_EXERCISE DETAILS_
Swap "headline" for "title" and write out again the lines running from the one containing "Click the CASPer Scores green checkmark" through the end of the material, both ends included, changing nothing else.

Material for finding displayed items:
↓

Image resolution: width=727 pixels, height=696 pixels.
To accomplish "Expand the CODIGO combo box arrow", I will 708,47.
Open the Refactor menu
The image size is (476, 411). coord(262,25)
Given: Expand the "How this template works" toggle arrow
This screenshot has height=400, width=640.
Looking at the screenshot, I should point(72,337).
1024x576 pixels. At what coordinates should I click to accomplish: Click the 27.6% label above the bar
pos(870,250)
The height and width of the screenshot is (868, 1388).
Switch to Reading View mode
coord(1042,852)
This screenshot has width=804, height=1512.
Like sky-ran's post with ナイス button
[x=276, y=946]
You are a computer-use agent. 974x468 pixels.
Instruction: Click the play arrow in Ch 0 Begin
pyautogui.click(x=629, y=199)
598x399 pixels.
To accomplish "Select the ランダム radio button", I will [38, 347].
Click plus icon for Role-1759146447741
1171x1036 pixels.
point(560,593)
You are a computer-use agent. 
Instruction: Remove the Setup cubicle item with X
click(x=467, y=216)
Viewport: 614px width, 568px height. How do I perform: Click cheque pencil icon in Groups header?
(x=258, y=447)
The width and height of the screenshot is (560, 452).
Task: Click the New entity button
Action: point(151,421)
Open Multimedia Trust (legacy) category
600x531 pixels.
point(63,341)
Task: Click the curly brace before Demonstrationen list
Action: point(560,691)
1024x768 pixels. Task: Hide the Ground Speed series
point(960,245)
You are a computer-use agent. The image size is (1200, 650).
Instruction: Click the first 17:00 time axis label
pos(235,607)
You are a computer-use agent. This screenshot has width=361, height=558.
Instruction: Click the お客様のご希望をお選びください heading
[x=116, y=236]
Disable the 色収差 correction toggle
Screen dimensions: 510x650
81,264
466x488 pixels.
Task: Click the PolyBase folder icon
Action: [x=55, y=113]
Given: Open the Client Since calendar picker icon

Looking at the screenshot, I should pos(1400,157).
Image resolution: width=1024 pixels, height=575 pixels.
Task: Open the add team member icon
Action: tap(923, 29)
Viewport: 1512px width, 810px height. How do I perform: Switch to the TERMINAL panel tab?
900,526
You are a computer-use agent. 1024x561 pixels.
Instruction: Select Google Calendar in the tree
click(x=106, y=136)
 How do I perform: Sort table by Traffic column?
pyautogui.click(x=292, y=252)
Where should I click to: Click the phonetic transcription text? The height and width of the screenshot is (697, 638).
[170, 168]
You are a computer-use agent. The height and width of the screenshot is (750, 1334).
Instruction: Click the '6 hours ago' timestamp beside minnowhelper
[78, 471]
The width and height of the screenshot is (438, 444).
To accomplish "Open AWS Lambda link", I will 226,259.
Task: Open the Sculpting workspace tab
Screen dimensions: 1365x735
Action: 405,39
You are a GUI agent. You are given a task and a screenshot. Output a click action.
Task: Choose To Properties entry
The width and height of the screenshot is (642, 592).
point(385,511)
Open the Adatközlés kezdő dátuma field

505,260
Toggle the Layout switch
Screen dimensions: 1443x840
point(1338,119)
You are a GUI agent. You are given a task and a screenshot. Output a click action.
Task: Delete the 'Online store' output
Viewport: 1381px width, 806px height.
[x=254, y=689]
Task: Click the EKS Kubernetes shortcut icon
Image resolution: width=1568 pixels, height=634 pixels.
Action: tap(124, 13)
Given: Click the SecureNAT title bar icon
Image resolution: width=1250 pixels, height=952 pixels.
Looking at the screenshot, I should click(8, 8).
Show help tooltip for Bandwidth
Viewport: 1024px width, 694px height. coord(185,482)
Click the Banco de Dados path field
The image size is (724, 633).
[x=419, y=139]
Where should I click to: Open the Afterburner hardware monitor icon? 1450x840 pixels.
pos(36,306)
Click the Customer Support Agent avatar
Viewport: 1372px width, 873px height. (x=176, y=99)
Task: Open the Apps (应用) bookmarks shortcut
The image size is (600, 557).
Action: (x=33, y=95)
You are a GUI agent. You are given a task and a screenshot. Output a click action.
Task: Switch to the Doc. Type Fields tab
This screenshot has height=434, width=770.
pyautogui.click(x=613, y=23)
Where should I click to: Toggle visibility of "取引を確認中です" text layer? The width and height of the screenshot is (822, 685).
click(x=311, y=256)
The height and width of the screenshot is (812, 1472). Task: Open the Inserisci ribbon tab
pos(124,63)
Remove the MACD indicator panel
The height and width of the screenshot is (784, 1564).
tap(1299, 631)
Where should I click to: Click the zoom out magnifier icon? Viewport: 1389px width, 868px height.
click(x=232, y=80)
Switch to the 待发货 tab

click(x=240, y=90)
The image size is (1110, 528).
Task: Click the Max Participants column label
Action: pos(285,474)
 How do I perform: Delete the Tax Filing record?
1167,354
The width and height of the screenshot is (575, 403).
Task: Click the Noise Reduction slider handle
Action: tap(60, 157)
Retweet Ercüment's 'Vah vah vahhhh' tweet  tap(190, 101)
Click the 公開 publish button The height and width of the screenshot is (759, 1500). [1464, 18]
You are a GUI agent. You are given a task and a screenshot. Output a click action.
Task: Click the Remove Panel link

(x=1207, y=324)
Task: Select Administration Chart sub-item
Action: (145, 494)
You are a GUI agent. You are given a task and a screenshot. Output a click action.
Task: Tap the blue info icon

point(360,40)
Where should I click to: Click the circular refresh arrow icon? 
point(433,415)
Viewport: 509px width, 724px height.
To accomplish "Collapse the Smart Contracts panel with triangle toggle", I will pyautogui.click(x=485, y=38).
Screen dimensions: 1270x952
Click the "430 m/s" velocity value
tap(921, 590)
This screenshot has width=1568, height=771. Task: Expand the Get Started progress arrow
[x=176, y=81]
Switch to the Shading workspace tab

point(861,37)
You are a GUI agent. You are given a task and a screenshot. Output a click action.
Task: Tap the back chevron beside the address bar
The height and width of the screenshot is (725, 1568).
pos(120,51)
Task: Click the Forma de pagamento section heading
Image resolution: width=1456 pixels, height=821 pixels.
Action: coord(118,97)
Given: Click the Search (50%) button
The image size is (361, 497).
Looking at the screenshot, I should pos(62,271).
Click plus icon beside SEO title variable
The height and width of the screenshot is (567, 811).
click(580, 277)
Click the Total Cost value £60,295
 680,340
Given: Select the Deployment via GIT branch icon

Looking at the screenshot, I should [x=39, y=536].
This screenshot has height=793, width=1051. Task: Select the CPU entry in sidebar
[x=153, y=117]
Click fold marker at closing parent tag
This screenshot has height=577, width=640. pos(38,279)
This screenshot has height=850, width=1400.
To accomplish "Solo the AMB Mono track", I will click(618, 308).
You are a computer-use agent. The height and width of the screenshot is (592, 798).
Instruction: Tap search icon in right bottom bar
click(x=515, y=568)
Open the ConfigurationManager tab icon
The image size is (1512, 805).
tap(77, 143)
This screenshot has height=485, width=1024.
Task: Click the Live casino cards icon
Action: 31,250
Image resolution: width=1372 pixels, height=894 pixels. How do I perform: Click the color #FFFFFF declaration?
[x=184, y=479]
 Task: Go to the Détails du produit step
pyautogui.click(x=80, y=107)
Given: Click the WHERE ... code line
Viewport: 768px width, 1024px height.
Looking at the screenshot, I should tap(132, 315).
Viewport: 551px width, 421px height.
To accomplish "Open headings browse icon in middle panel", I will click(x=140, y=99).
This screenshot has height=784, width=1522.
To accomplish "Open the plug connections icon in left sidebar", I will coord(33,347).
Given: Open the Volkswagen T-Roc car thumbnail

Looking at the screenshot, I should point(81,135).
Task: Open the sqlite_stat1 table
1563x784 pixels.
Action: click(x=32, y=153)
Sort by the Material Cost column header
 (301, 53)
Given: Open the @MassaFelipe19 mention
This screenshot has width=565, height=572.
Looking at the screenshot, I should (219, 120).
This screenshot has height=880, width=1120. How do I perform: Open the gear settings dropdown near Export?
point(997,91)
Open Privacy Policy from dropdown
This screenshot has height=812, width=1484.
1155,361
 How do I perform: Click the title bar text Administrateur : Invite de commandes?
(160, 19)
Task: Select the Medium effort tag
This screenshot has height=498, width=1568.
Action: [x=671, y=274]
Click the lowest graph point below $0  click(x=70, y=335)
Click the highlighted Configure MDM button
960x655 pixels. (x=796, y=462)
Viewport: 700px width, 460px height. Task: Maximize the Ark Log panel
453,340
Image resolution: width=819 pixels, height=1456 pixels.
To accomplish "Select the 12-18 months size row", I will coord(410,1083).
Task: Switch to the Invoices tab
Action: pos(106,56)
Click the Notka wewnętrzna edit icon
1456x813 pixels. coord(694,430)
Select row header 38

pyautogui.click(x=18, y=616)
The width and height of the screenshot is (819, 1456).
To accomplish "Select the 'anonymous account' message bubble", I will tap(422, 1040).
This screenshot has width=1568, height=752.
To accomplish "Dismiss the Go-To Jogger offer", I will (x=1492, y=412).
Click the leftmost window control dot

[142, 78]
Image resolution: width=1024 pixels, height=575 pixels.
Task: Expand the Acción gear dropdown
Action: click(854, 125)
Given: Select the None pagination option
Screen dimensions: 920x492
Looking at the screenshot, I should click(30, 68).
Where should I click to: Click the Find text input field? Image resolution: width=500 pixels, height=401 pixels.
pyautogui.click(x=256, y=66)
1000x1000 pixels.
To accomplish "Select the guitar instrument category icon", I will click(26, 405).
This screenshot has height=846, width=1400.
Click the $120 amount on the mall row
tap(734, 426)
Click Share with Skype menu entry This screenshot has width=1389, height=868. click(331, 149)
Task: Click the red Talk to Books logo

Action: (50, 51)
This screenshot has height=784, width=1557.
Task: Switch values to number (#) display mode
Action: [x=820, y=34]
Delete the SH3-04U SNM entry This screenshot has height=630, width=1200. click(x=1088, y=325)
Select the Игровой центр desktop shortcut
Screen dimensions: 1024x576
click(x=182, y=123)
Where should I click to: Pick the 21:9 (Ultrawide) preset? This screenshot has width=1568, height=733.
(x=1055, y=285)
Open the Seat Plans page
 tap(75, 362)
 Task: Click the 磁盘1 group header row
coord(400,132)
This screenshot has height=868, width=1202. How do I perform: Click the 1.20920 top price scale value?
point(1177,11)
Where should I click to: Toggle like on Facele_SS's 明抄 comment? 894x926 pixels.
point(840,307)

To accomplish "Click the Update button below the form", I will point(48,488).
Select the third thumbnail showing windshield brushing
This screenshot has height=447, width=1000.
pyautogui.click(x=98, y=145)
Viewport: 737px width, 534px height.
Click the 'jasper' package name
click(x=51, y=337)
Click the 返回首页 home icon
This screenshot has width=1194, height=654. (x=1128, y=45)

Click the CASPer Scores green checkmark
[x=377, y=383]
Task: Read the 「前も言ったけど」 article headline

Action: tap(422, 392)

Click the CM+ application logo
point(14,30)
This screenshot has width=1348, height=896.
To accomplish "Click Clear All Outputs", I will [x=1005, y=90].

↑

_SOLVED EXERCISE_
Click the CASPer Scores green checkmark
[x=377, y=383]
Task: Read the 「前も言ったけど」 article title

Action: tap(422, 392)

Click the CM+ application logo
point(14,30)
This screenshot has width=1348, height=896.
To accomplish "Click Clear All Outputs", I will [x=1005, y=90].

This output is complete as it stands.